The success of RRR is, therefore, unique in the sense that it is an indigenous feature film made in the country, that too written and produced in Telugu. In this context, the success of Naatu Naatu becomes even bigger. Much of its credit, of course, goes to director Rajamouli for the way it was picturised on the screen. While most Indian filmmakers would have been content with shooting the song in the backdrop of an artificial set of a palace created at Film City in Mumbai or in the sprawling Ramoji Studios in Hyderabad, Rajamouli took the entire unit to shoot in front of the majestic presidential palace in Ukraine. Thankfully, it happened just a few months before the country was pushed into a war with Russia. The picturisation looked splendid on screen, and apparently cast a spell on the jury of all international awards, including the Oscars.
Now Awaited: Best Film Oscar
Historically, a few films made by Indian filmmakers—Chetan Anand’s Neecha Nagar (1946) and Mehboob Khan’s Mother India (1957) to Mira Nair’s Salaam Bombay (1988) and Shekhar Kapur’s Bandit Queen (1994), to name a few—received international acclaim, but none of them could ever win an Oscar. Will that be a possibility now?
On the face of it, Indian cinema still has to travel a long distance in spite of the success of Naatu Naatu. When it comes to producing quality cinema, there is no denying the fact that it lags behind small countries such as South Korea, Israel, Turkey or Iran that are making excellent films by the dozen. Bollywood or any of our regional language films are no patch on them in terms of quality.
However, this year’s successes at the Oscars have raised the expectations from Indian cinema. In the past two decades, India has emerged as an important hub for global cinema, primarily because of its ever-expanding cinema market.
Back in the early 1990s, the opening up of the Indian markets in the post-liberalisation era saw the country’s emergence as a huge market waiting to be tapped by international filmmakers. It also led to the rise of a huge Indian diaspora, not only in the US and Europe but also in Asian countries such as China and Japan. It subsequently fuelled the demand for Bollywood movies across the world and turned a young star like Shah Rukh Khan into a “demigod” of the box office. The overseas collections at the ticket counters often exceeded the total production budget of his films.

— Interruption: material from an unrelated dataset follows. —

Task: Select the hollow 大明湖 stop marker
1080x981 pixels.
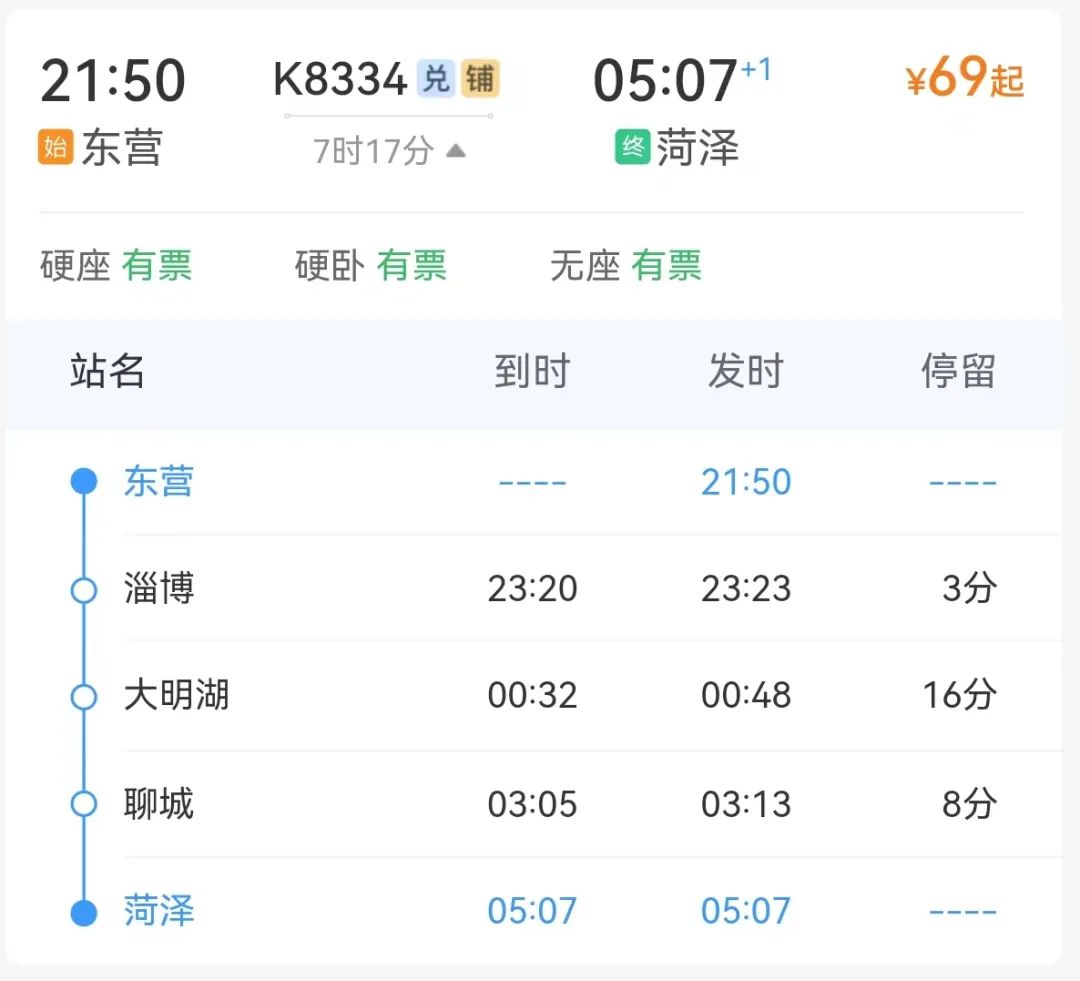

The arrival of the global OTT platforms such as Netflix, Amazon Prime Video and Disney-Hotstar in the past few years also proved to be a win-win situation for both sides—the makers and the viewers.
Rise of the Asians
All these factors have ensured that the Western film studios or OTT platforms can no longer ignore Indian films. But then, it is not only Indian cinema but the whole of Asian cinema that has emerged big on the global centre-stage. This year, at the Oscars, Michelle Yeoh became the first woman of Asian descent to win the “Best Actress” award for her performance in Everything Everywhere All At Once. Three years ago, a Korean film Parasite created a stir by winning the “Best Picture” award at the Oscars. This is not happening simply because India, or Asia, has emerged as a big market but also because the entire region has started proving itself to be a superpower in filmmaking. Only India must catch up with countries like South Korea and Iran.
Bollywood’s movie moguls will have to understand that there are no iron curtains between their films and the Oscars now.
RRR has shown the way and others too can hope to reach the Academy Awards stage. Naatu Naatu has proved the mettle of Indian film music but the complete script of success in the international arena cannot be written until the industry makes a Parasite of its own that can bring the “Best Film” Oscar award home.